If you have never grown that quaint "sensitive plant" -- that's the common name for it -- you've missed much pleasure and not a little wonder. This is a plant (Mimosa pudica)m that thrives in front of an herb or flower border or even inside as a houseplant, if adequate moisture is provided. And all the time, inside or out, it earns its keep by amusing everyone with its strange habit of folding tightly on being touched.
I bought my first Mimosa pudicam several years ago when greenhouse-shopping for the garden. There it was, a low plant, charmingly delicate, with fernlike leaves and airy lavender-pink blossoms. It's a member of the pea family, I was told at the time.
The Mimosa pudicam is perennial in tropical areas but a winter houseplant in my Mid-western climate.
I had picked up the pot, as one does for a closer inspection, and was amazed to see the plant's greenery shrink away from me. In the briefest of time only a bony scarecrow of what I first saw remained.
What had I done, I wondered. Then, just as suddenly, the plant unfolded as if nothing had happened. I only then learned its common name.
Curious, I bought the plant and then set it, pot and all, into the earth by the kitchen door. There I could keep an eye on this oddity. And so I watched, as did everyone else who came calling. The sensitive plant performed its odd trick without fail, fascinating children and grownups alike.
Each spring, I bought a new plant. Finally, to be able to have some to give away, I decided to grow my own. I found a packet of seed, very moderately priced, at a garden store.
"Sow indoors, one-eighth inch deep in fine soil," the packet said.
"Transplant to small pots and set out when the weather warms," the advice went on. This proved easy and successful. I had plants to make a border and plants to give away. And the proces is repeated each year.
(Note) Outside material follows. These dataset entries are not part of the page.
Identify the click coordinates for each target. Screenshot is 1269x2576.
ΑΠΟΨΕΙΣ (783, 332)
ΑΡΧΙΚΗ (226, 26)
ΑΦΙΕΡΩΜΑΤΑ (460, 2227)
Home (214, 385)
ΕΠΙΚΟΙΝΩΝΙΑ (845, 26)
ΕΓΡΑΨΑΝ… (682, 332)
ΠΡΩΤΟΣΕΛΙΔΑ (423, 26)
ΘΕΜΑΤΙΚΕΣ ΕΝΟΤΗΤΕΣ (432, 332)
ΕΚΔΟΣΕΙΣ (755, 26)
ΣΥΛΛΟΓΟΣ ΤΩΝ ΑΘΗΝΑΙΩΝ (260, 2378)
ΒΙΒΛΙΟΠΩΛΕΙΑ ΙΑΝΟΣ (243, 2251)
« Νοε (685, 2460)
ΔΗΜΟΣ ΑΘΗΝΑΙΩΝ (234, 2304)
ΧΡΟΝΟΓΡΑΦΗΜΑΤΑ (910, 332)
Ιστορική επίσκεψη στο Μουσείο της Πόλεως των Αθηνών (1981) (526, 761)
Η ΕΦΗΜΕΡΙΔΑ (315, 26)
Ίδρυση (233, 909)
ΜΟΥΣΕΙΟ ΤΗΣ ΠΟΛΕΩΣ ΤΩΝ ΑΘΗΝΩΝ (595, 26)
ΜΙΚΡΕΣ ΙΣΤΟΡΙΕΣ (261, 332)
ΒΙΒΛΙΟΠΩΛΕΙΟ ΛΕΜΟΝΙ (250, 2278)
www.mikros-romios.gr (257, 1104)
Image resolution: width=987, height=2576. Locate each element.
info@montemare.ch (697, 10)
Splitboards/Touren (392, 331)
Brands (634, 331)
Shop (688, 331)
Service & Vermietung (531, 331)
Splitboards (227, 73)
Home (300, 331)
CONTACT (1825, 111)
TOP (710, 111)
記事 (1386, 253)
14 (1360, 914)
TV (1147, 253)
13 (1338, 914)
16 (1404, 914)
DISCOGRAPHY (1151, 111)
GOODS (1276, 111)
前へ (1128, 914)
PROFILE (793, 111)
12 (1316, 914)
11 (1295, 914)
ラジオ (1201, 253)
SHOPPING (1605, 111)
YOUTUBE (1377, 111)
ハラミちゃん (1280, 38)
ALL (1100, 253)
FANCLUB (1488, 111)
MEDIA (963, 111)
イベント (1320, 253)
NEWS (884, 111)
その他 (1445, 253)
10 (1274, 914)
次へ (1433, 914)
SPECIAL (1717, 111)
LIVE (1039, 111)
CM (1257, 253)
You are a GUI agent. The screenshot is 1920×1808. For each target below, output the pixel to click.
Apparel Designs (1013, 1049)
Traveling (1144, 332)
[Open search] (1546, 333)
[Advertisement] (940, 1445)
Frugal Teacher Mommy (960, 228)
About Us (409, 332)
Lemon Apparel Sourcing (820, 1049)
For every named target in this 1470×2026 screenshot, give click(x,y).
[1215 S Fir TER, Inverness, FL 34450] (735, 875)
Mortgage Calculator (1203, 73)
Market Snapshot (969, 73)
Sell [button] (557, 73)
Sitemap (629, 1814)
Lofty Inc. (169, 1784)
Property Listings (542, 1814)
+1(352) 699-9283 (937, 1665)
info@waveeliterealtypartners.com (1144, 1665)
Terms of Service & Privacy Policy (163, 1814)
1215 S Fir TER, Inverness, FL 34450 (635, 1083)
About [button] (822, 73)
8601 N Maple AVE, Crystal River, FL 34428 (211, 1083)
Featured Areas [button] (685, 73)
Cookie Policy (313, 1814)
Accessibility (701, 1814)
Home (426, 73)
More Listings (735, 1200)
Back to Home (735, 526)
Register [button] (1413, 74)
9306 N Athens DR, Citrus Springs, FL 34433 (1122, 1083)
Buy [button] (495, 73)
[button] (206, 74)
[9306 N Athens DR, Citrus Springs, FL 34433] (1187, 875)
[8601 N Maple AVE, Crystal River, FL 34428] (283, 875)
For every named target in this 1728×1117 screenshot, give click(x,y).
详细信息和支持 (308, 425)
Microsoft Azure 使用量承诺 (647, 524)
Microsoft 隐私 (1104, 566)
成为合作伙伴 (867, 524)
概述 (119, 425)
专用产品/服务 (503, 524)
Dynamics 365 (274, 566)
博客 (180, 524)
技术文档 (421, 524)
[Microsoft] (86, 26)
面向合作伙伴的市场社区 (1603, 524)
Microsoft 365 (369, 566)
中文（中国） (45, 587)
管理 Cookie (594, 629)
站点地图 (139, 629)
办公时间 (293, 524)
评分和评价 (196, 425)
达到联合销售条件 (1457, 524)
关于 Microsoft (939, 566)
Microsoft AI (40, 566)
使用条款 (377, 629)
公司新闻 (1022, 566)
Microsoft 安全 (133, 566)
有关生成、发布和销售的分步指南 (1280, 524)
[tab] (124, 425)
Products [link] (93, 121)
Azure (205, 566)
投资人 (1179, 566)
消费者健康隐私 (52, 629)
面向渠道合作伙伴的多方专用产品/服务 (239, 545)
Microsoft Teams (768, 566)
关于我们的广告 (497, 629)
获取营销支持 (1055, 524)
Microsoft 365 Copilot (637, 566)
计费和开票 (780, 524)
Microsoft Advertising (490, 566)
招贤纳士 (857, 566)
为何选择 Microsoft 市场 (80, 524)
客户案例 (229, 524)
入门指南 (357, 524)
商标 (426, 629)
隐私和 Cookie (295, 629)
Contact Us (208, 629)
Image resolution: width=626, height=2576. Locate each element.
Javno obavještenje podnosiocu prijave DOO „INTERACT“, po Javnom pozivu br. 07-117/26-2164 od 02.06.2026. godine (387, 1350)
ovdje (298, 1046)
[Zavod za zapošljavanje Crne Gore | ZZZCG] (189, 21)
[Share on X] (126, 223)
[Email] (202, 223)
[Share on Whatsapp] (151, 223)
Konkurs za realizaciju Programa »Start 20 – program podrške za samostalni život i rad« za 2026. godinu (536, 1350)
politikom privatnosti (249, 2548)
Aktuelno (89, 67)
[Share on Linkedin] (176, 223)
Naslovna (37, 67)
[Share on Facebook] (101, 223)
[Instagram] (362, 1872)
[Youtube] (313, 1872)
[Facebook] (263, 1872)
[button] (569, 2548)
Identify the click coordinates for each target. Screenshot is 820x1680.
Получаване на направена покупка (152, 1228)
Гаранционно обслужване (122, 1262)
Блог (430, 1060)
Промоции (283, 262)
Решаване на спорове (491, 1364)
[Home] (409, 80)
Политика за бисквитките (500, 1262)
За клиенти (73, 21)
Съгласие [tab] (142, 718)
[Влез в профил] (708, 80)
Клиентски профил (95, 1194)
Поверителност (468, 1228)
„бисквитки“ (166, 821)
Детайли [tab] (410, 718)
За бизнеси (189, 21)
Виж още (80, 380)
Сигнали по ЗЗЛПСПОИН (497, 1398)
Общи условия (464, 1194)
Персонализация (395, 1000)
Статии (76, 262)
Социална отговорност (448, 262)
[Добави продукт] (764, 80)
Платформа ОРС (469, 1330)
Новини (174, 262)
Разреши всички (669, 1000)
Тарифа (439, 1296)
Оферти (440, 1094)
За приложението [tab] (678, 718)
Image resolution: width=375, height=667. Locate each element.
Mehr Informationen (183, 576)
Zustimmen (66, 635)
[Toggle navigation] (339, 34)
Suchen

The sensitive plant has remained a joy, revealing new things about itself each year. For example, it doesn't need human touch to shrink. A pencil, plant marker, or twig sets it into its act. It also folds up when evening comes. Youngsters have been known to go out with a flashlight, and exclaim: "It's sleeping. It's sleeping."
We've noticed, too, its tendency to close up before a storm. I consider this a mysterious inexplicable quality.
There's another definite plus for Mimosa pudica.m If the spot where the plant grew last year is not disturbed, you might find the tiniest and most delicate of seedlings the following growing season. just one plant may produce a dozen baby plants. This is an amazing rate of return, considering the cost of a single mature specimen in the greenhouse.
You can sow directly outdoors in warm climates. Germination time is 10 to 16 days, depending on the weather. And you may have pretty good results with the sensitive plant inside the house, too, if you provide extra humidity. Set it in a flat dish of water-surrounded pebbles, always in a warm place. You can also keep it in a terrarium.
Why don't you grow this charming little oddity. It's truly an experience.